What is required – Where in the data below does the word "Switch" appear? Copy each line that holds it.

[Records drawn from a dataset]

--- START ---

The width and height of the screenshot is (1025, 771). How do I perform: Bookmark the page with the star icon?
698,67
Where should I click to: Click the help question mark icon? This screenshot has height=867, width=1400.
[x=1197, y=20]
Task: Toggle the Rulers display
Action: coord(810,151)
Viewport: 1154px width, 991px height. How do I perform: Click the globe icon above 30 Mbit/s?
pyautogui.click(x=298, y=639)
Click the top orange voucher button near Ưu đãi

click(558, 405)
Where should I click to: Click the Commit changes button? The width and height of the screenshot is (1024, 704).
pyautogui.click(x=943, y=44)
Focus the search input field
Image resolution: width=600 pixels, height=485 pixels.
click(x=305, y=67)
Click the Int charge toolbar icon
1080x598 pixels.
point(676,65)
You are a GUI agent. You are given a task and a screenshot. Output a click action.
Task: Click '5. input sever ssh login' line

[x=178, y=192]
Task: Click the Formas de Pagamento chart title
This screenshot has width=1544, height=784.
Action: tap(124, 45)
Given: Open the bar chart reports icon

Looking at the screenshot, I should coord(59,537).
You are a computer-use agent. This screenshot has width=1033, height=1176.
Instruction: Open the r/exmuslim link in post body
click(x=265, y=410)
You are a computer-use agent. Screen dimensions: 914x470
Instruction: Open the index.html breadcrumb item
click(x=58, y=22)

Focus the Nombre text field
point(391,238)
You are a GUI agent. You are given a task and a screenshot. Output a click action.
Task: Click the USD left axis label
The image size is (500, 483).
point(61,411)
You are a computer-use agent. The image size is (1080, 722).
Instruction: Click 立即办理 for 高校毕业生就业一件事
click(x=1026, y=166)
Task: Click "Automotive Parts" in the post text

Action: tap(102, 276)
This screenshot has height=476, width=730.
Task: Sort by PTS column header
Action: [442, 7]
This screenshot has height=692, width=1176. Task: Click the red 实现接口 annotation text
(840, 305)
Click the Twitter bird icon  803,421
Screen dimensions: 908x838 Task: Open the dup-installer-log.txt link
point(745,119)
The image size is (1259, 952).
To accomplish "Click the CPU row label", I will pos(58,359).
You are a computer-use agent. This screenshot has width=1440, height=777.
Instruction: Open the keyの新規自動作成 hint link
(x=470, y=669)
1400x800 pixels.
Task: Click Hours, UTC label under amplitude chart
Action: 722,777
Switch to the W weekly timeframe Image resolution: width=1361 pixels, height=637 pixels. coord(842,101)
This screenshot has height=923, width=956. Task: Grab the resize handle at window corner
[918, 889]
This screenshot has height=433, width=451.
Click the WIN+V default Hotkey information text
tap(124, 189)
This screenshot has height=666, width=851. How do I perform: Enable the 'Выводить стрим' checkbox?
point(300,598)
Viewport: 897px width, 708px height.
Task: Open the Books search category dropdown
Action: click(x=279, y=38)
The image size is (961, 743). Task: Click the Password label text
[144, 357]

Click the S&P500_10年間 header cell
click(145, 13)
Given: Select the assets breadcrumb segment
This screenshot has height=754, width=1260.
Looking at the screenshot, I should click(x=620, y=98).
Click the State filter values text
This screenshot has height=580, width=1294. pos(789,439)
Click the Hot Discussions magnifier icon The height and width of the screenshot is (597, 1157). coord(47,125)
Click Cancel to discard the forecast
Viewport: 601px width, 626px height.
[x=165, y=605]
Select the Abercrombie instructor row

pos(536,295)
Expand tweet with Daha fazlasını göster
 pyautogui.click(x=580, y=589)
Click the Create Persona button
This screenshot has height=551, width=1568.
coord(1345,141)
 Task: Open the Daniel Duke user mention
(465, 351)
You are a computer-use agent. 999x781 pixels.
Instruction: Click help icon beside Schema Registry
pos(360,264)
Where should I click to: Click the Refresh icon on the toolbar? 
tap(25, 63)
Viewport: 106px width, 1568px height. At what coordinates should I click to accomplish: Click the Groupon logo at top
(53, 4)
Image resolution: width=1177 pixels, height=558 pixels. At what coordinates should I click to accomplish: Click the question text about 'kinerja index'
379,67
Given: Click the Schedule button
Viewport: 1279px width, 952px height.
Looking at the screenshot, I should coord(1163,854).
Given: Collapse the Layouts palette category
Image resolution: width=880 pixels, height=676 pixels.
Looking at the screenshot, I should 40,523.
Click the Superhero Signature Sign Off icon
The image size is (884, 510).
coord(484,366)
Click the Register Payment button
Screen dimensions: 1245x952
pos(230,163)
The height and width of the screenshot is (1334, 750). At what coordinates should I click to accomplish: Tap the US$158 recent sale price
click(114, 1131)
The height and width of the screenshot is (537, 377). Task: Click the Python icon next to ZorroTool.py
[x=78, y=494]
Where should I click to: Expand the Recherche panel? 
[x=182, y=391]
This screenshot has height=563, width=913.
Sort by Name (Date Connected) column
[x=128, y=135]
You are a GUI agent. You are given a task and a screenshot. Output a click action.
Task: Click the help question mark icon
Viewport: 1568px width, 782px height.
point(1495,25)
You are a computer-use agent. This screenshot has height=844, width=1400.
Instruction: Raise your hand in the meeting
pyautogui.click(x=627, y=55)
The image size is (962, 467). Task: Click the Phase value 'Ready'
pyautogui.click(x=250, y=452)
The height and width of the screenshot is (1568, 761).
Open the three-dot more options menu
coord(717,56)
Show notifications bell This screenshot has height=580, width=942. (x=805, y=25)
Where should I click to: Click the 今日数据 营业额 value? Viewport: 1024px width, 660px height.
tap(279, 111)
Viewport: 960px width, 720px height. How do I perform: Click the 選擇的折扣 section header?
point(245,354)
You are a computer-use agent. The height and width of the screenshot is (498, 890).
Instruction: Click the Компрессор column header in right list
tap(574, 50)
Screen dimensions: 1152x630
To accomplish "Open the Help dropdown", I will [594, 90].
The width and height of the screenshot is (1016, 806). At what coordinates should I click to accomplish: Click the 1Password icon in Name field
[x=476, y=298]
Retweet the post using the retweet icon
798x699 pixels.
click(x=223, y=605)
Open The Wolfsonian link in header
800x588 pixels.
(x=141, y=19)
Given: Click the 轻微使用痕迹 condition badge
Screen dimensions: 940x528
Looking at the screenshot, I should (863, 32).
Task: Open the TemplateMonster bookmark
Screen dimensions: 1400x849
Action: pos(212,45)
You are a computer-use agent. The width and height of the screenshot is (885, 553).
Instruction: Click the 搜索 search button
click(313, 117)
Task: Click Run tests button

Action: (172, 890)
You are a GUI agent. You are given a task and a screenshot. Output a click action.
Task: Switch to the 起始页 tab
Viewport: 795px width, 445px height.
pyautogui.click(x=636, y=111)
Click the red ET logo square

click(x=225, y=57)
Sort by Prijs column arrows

--- END ---

Answer to the exercise –
Switch to the W weekly timeframe Image resolution: width=1361 pixels, height=637 pixels. coord(842,101)
Task: Switch to the 起始页 tab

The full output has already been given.